TO-DO LIST:
a) In the blog post on Sankofa and Mike Brown, list every person, place, and film that is named.
b) According to the blog post on Sankofa and Mike Brown, what year was the film Sankofa released?
c) Pick up the blog post on Sankofa and Mike Brown right after its final line, "Keep running."

** start of ARTICLE **

Friday, October 17, 2014


Sometime during August in the midst of televised city-wide unrest relating to  another nonsensical killing of an unarmed resident by the police, this time in Missouri, i heard a sound--a phrase--that when it hit me brought to mind a pivotal scene from one of my favorite movies.  When recounting her confrontation with the oppressive system of slavery that had defined her existence and brought her unrelenting physical and psychological torture for far too long, Shola the main character in the 1993 film Sankofa, remembers the encouraging words of her rebellious cohorts as they fled the plantation in a final act of defiance.  Shots rang out from the weapons of plantation overseers who were giving chase and taking down the revolters one by one.  Shola, who had managed to avoid the fire, heard the others call after her as they fell. "Keep on running, Sister!  Keep on running!" She ran, on and on, until at last she reached freedom. 

Similar words were said to have come from a slain Mike Brown during his final moments of life on a street in Ferguson, Missouri.  "Keep running, Bro!"  is what Brown's friend--present at the scene--recalls being the deceased's encouraging words to him as he took action to preserve his own life from bullets of a weapon fired by a local police officer.

Keep running.

** end of ARTICLE **
** start of DATASET EXCERPT **

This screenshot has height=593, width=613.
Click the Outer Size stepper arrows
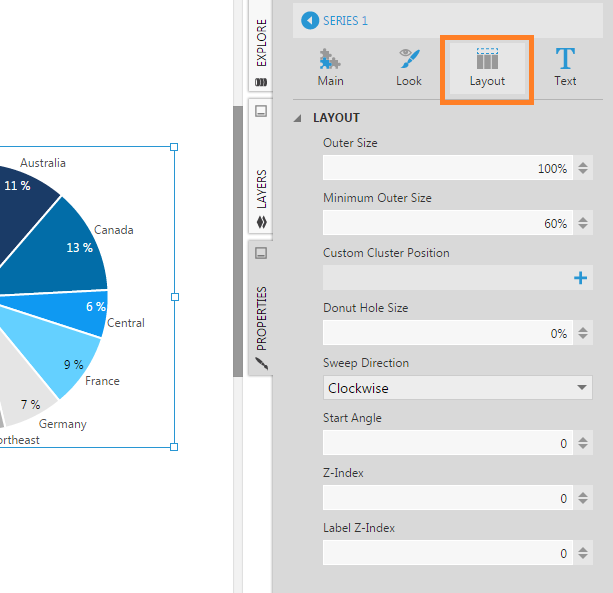pyautogui.click(x=583, y=168)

** end of DATASET EXCERPT **

PER-TASK ANSWERS:
a) Missouri, Shola, Sankofa, Mike Brown, Ferguson

b) 1993

c)
In each of these scenarios, the sentiment--the encouragement--was meant to be taken literally.  The physical act of running was the determining factor in whether a life would be saved or lost.  Analyzed in a figurative sense, the command is equally if not more substantial.

The societal, economical, cultural, social, and psychological realities that lead to Shola's and Mike Brown's predicament were and are extremely relevant for many many people nationally and globally.  Throughout time when there has been a struggle and/or fight for justice, freedom, or life in general among any group of people there have been those on the sidelines and those in the struggle themselves who worked to persuade the group to keep fighting, keep pushing, keep running.  The process for progress is often defined by the ability to maintain stamina. 

So, although these two individuals--one fictional and one not--were commanded to keep up the literal action of running, the surrounding conditions in the film and in Missouri make those words just as essential to survival than the context in which they were originally used.

This concept is applicable to our day-to-day involvements and activities as well, especially since we often face doubt and uncertainties while we're on our journeys.  Holding on to the idea to keep running, pushing, striving, and doing despite adversity is essential to achievement.  Our ability to remain steadfast in our persistence is certain to determine how far we go.

(Completed September 21, 2014)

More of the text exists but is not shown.